▶ [Given task]: Copy out, word for word, the lines of the material from the one containing "This screenshot has height=549, width=707." through the end of the material, leaving the pictures out of your answer.

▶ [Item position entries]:

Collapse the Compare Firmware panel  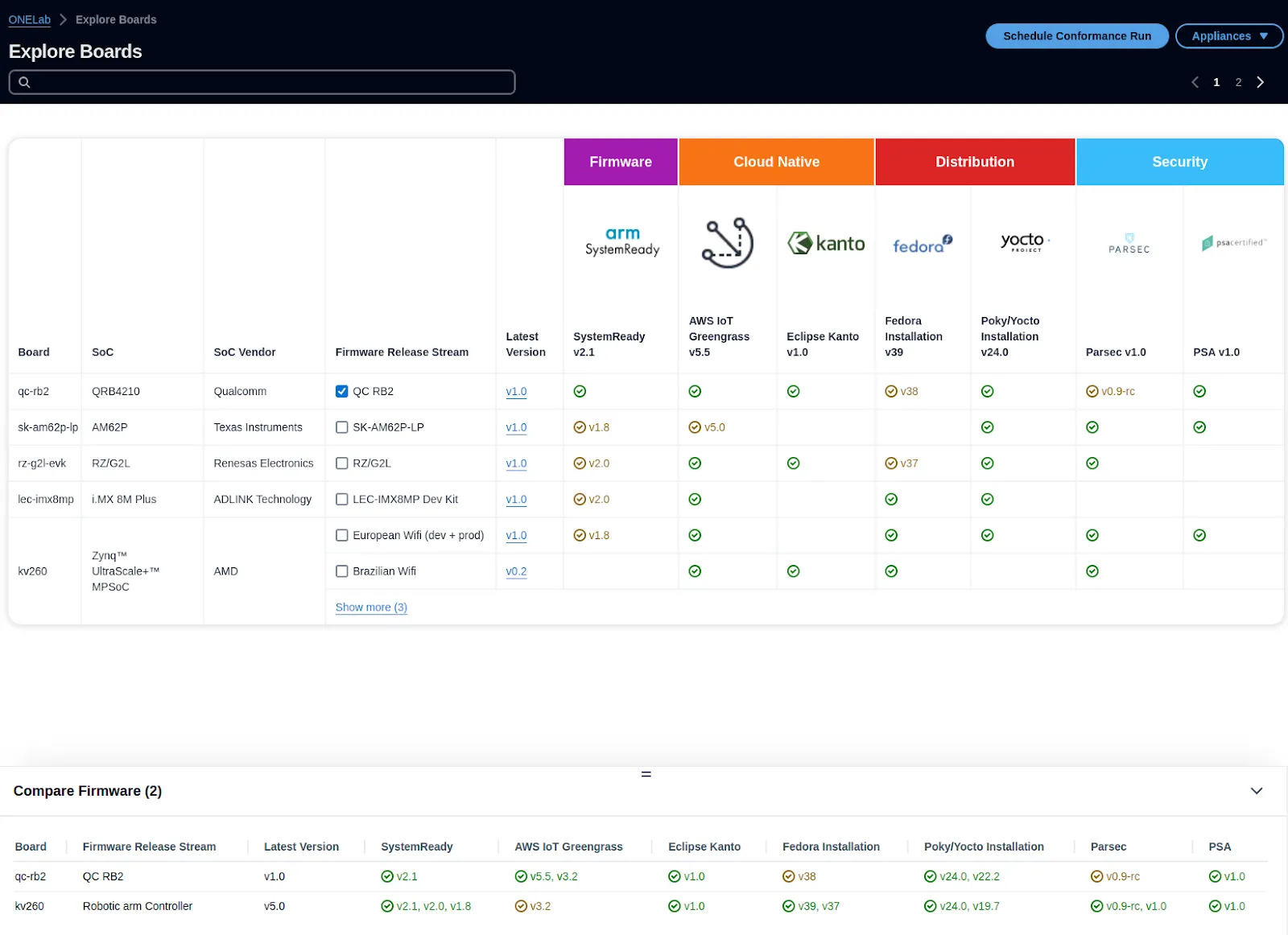[1256, 791]
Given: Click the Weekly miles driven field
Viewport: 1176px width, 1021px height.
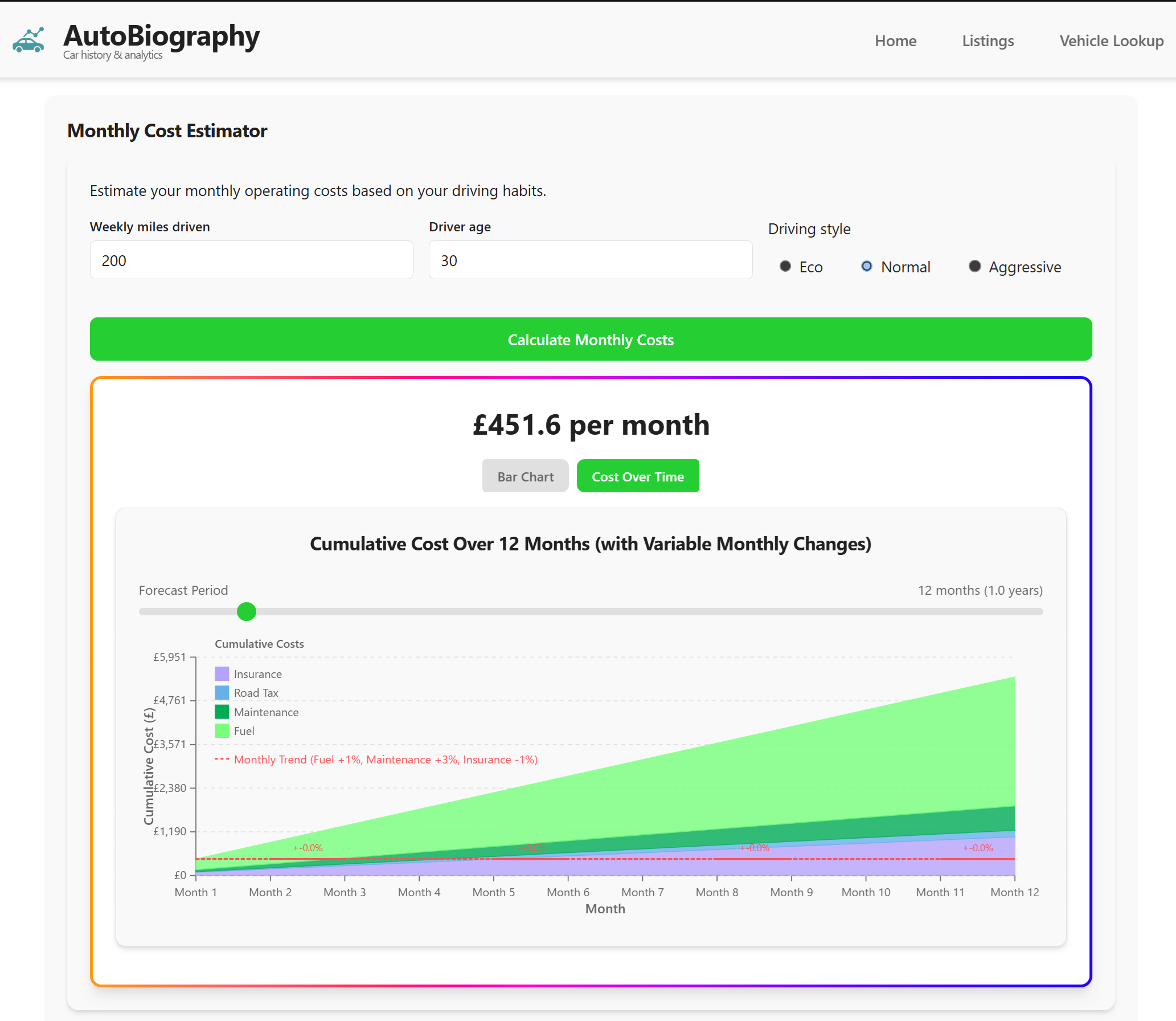Looking at the screenshot, I should [251, 260].
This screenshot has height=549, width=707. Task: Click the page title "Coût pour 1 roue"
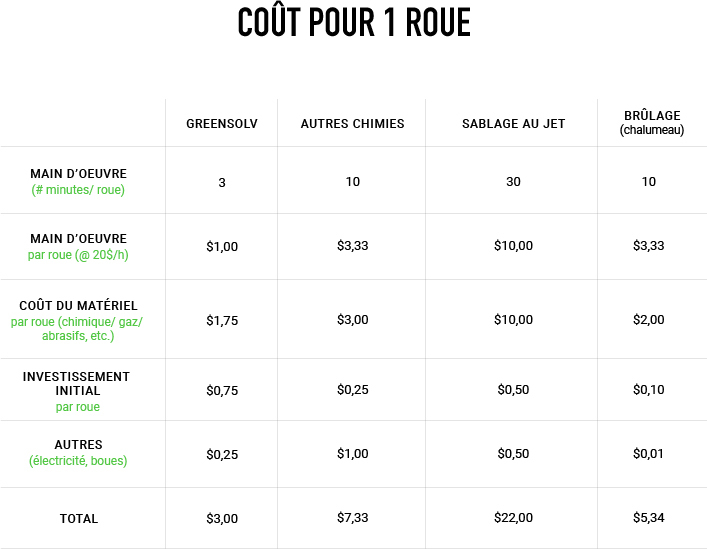(x=353, y=24)
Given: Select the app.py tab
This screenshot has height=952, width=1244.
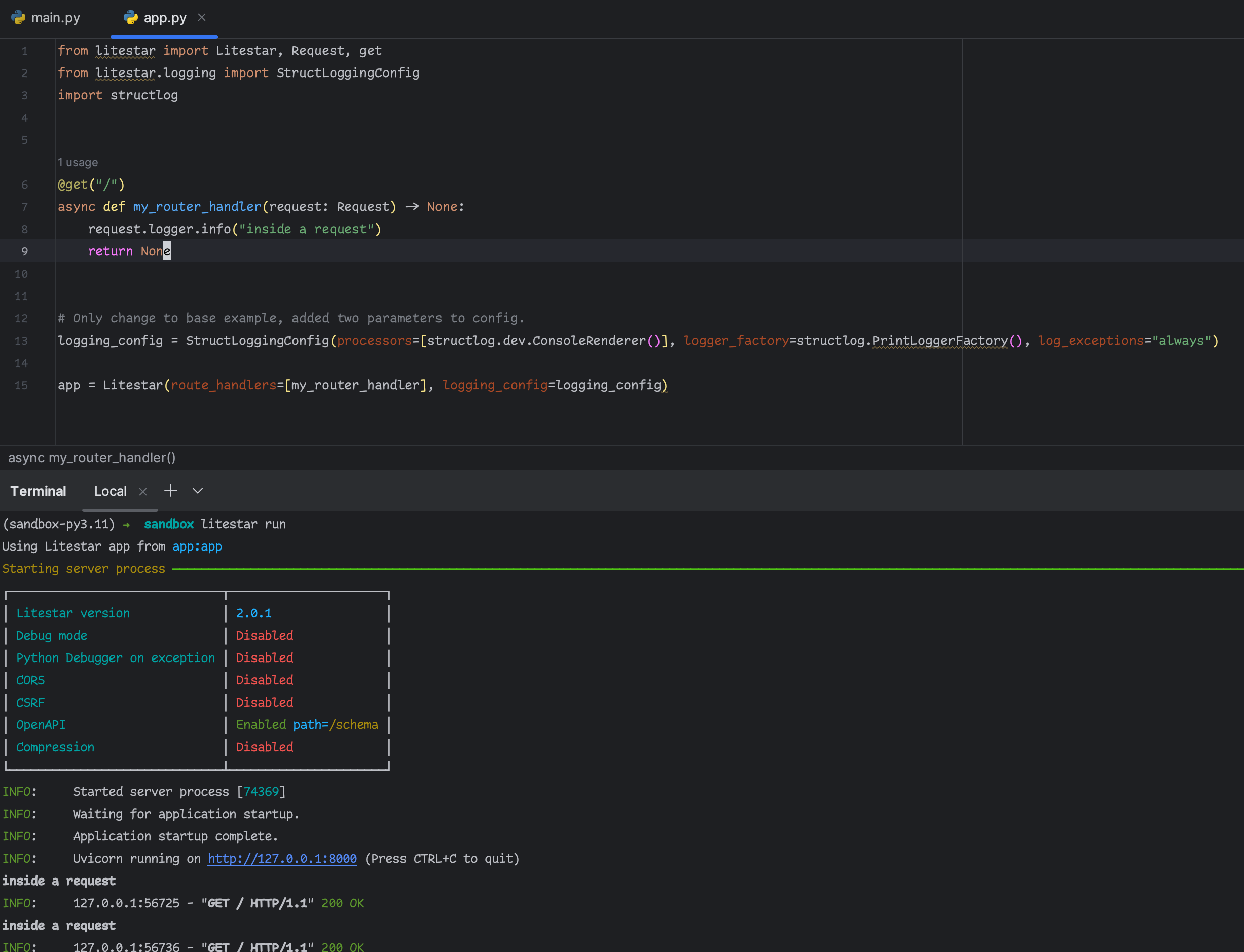Looking at the screenshot, I should tap(164, 18).
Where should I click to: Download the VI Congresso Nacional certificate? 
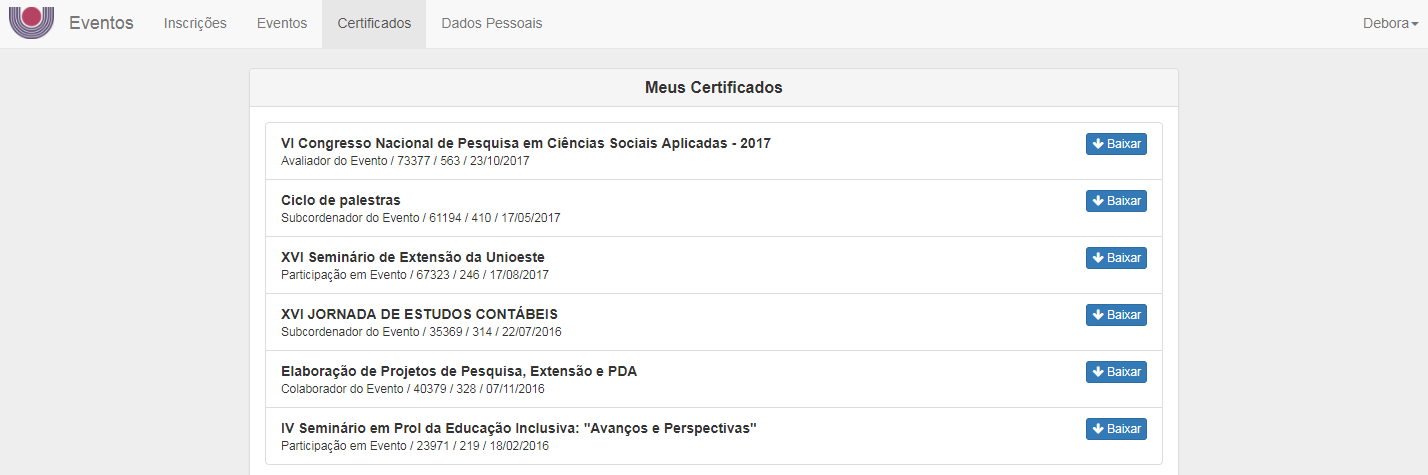pos(1116,144)
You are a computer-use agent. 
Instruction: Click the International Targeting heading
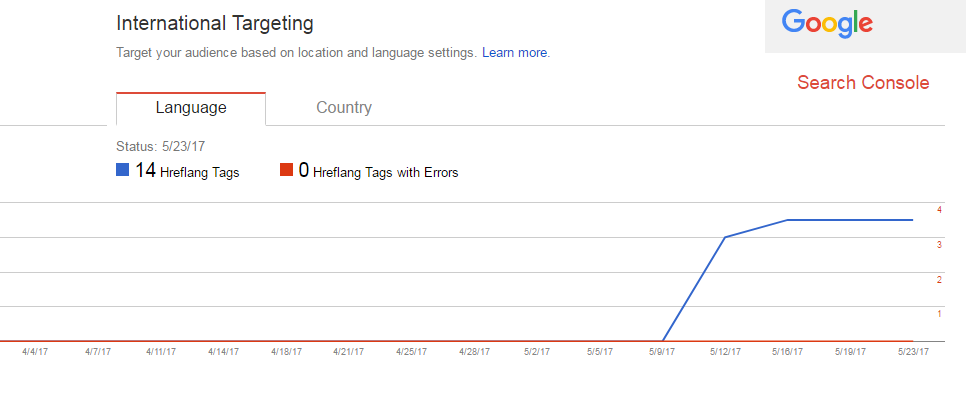pyautogui.click(x=215, y=24)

▶ [Answer to this problem]:
This screenshot has height=549, width=707. Task: Click the page title "Coût pour 1 roue"
(x=353, y=24)
Given: Select the app.py tab
This screenshot has height=952, width=1244.
Looking at the screenshot, I should tap(164, 18).
Where should I click to: Download the VI Congresso Nacional certificate? 
pos(1116,144)
You are a computer-use agent. 
Instruction: Click the International Targeting heading
pyautogui.click(x=215, y=24)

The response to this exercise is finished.